- _PAGE TEXT_
______________________________

SECTION 14. The Committees shall keep regular minutes for their proceedings and report the same to the Board of Directors when required.
COMPENSATION OF DIRECTORS
SECTION 15. Directors, as such, shall not receive any salary for their services, but the Board of Directors, by resolution, may fix the fees to be allowed and paid to directors for their services and provide for the payment of the expenses of the directors incurred by them in performing their duties. Nothing herein contained, however, shall be considered to preclude any director from serving the Company in any other capacity and receiving compensation therefore.
SECTION 16. Fees to members of special or standing committees and expenses incurred by them in the performance of their duties shall also be fixed and allowed by resolution of the Board of Directors.
MEETINGS OF THE BOARD
SECTION 17. The Board of Directors may meet at Salt Lake City, Utah, or at such other place as may be determined by a majority of the members of the Board.
SECTION 18. Regular meetings of the Board may be held without notice at such time and place as shall from time to time be determined by the Board.
SECTION 19. Special meetings of the Board may be called by the President on at least two days' notice to each director, either personally or by mail, telegram or telephone; special meetings shall be called by the President or Secretary in like manner and on like notice on the written request of two directors.
SECTION 20. At all meetings of the Board a majority of the directors shall be necessary and sufficient to constitute a quorum for the transaction of business. The act of a majority of the directors present at any meeting at which there is a quorum shall be the act of the Board of Directors. Directors may participate in a Board meeting and can be counted in a quorum by means of conference telephone or similar communications equipment by which all directors participating in the meeting can hear each other.

______________________________

- _MATERIAL PROVIDED_
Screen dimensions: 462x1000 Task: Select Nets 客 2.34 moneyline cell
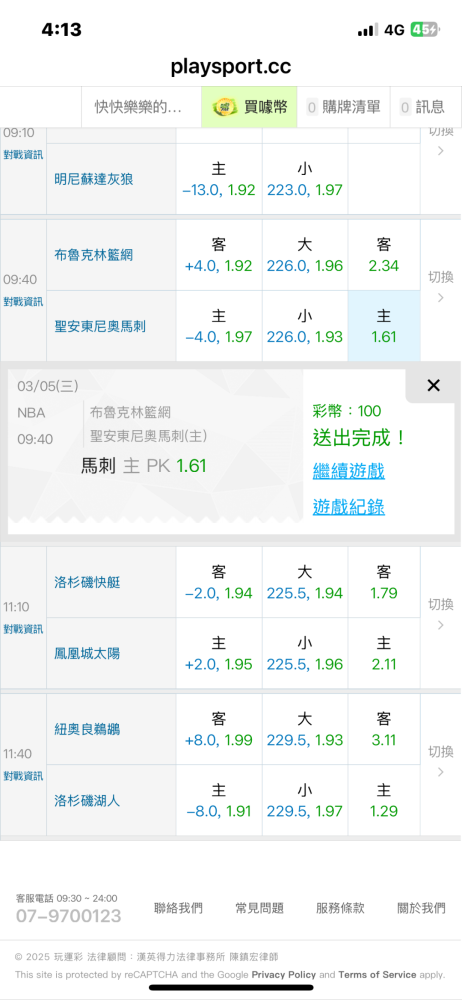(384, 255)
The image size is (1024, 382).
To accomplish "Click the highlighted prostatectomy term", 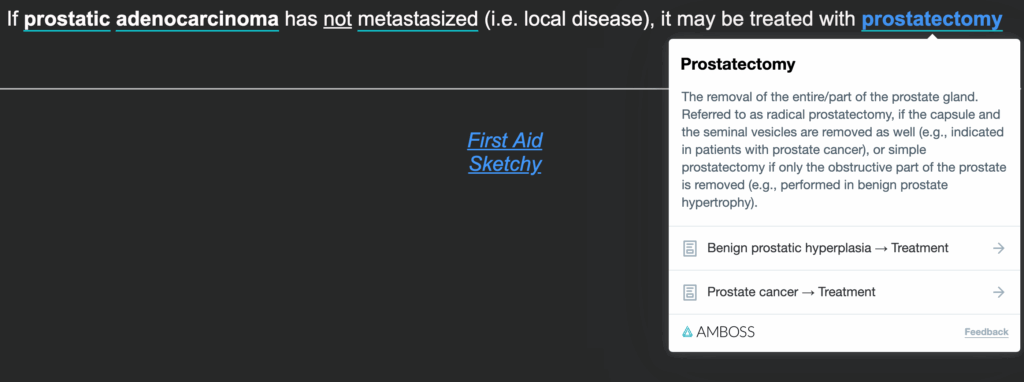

______________________________

- _COMPLETE THE FOLLOWING_
**a.** Do the following statements agree with the bylaws text? Answer yes or no for each, and quote the words of the text that decide it. (i) A director may receive compensation for serving the Company in some other capacity. (ii) Regular meetings of the Board require at least two days' notice. (iii) A director taking part by conference telephone can be counted in a quorum.
**b.** Retype the part of the bylaws text from "SECTION 14. The" to "receiving compensation therefore.", keeping every word and punctuation mark unchanged.

- _THE ANSWERS_
**a.**
(i) Yes: "Nothing herein contained, however, shall be considered to preclude any director from serving the Company in any other capacity and receiving compensation therefore."
(ii) No: "Regular meetings of the Board may be held without notice"
(iii) Yes: "Directors may participate in a Board meeting and can be counted in a quorum by means of conference telephone or similar communications equipment"

**b.**
SECTION 14. The Committees shall keep regular minutes for their proceedings and report the same to the Board of Directors when required.
COMPENSATION OF DIRECTORS
SECTION 15. Directors, as such, shall not receive any salary for their services, but the Board of Directors, by resolution, may fix the fees to be allowed and paid to directors for their services and provide for the payment of the expenses of the directors incurred by them in performing their duties. Nothing herein contained, however, shall be considered to preclude any director from serving the Company in any other capacity and receiving compensation therefore.